*PROBLEM*: Exclude every picture. Output verbatim the lines from the one containing "Click the Pallet 48×40 GMA description cell" to the end of the data.

*SOURCE MATERIAL*:
^^^^
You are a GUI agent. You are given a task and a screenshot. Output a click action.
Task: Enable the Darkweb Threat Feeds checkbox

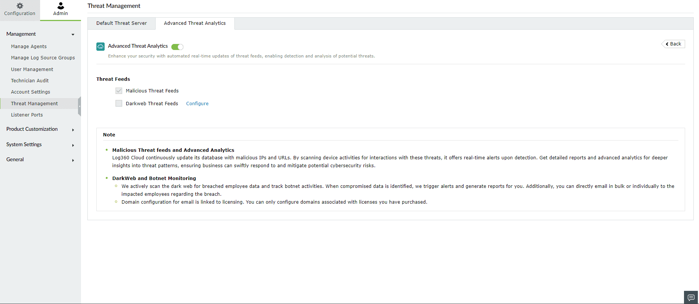(119, 104)
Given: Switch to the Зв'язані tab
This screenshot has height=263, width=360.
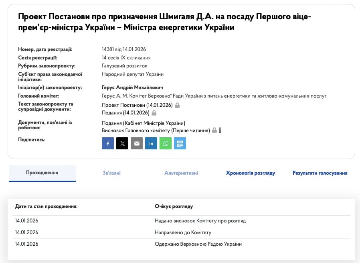Looking at the screenshot, I should pyautogui.click(x=111, y=173).
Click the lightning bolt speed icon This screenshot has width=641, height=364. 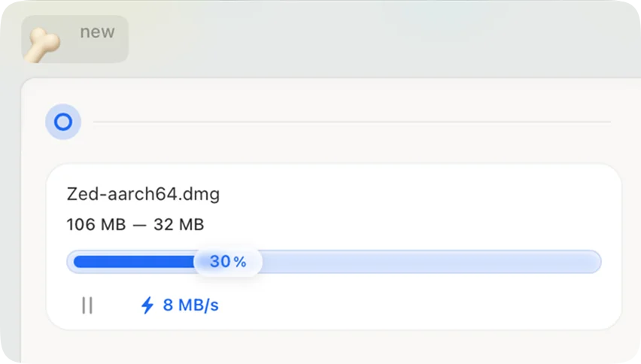(147, 305)
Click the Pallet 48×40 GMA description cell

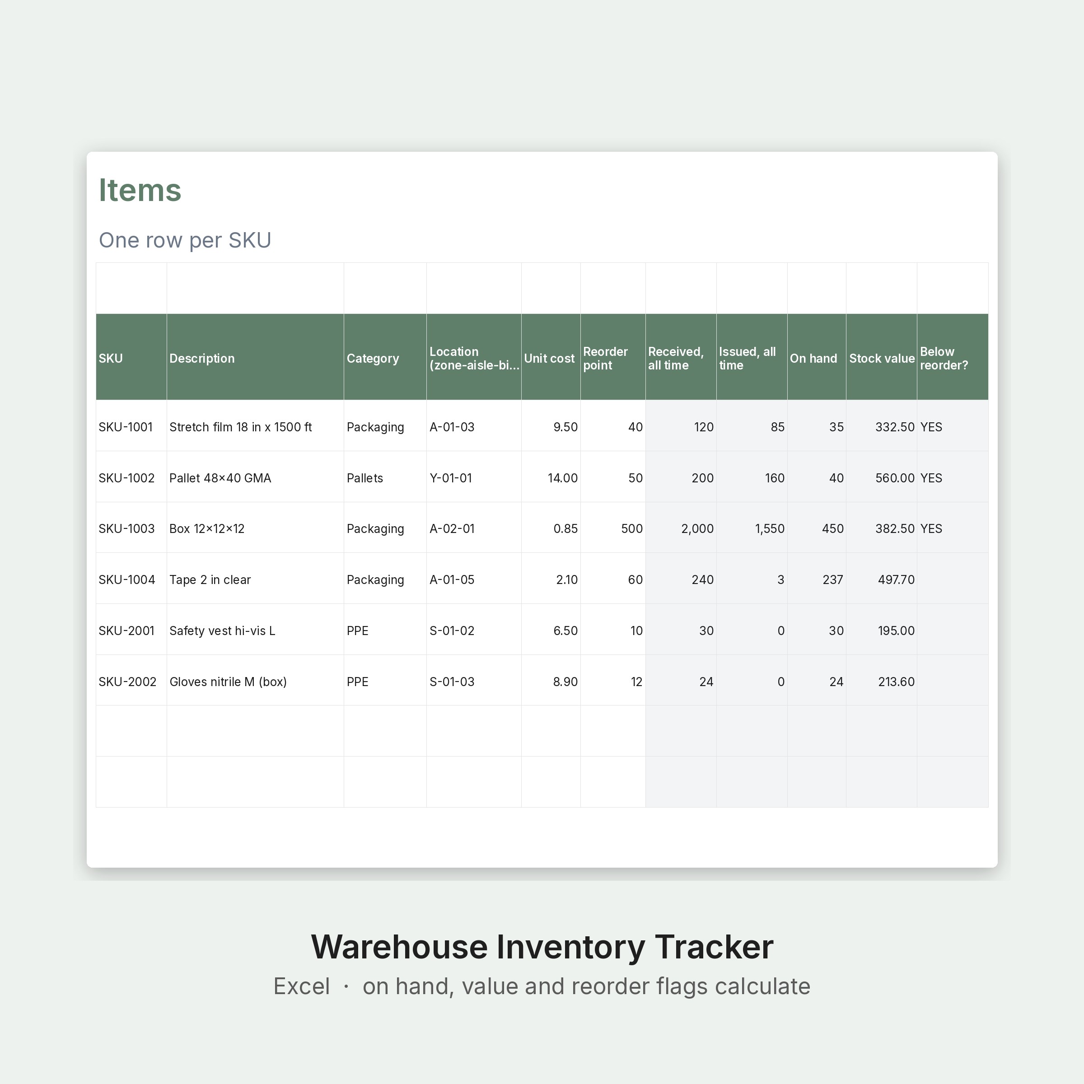pyautogui.click(x=255, y=477)
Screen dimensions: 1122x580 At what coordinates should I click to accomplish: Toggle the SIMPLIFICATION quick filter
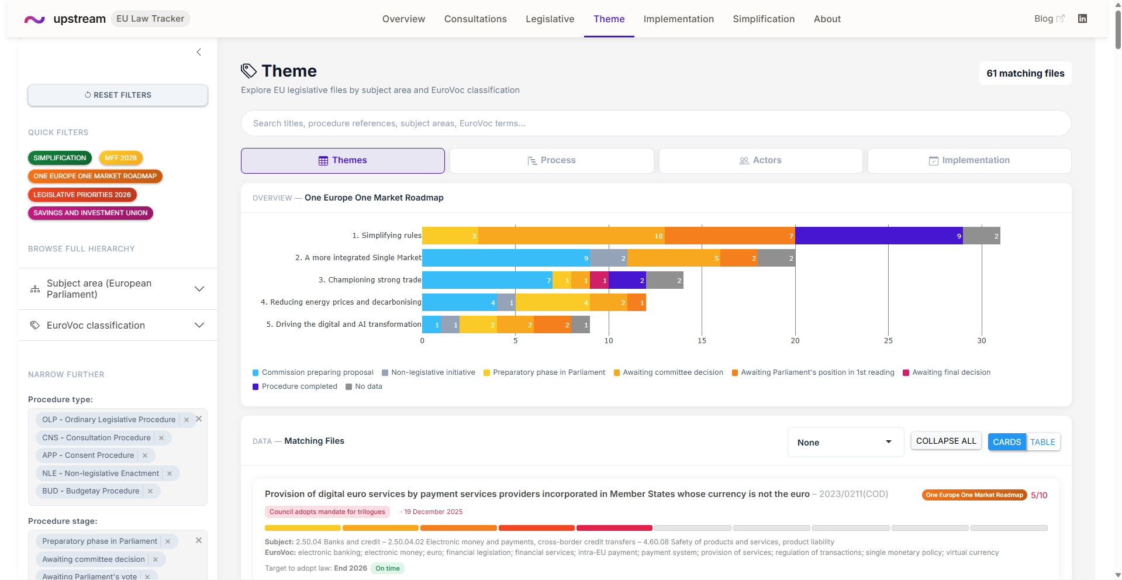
^^^^
*COMPLETED EXERCISE*:
Click the Pallet 48×40 GMA description cell

pyautogui.click(x=255, y=477)
Screen dimensions: 1122x580 At what coordinates should I click to accomplish: Toggle the SIMPLIFICATION quick filter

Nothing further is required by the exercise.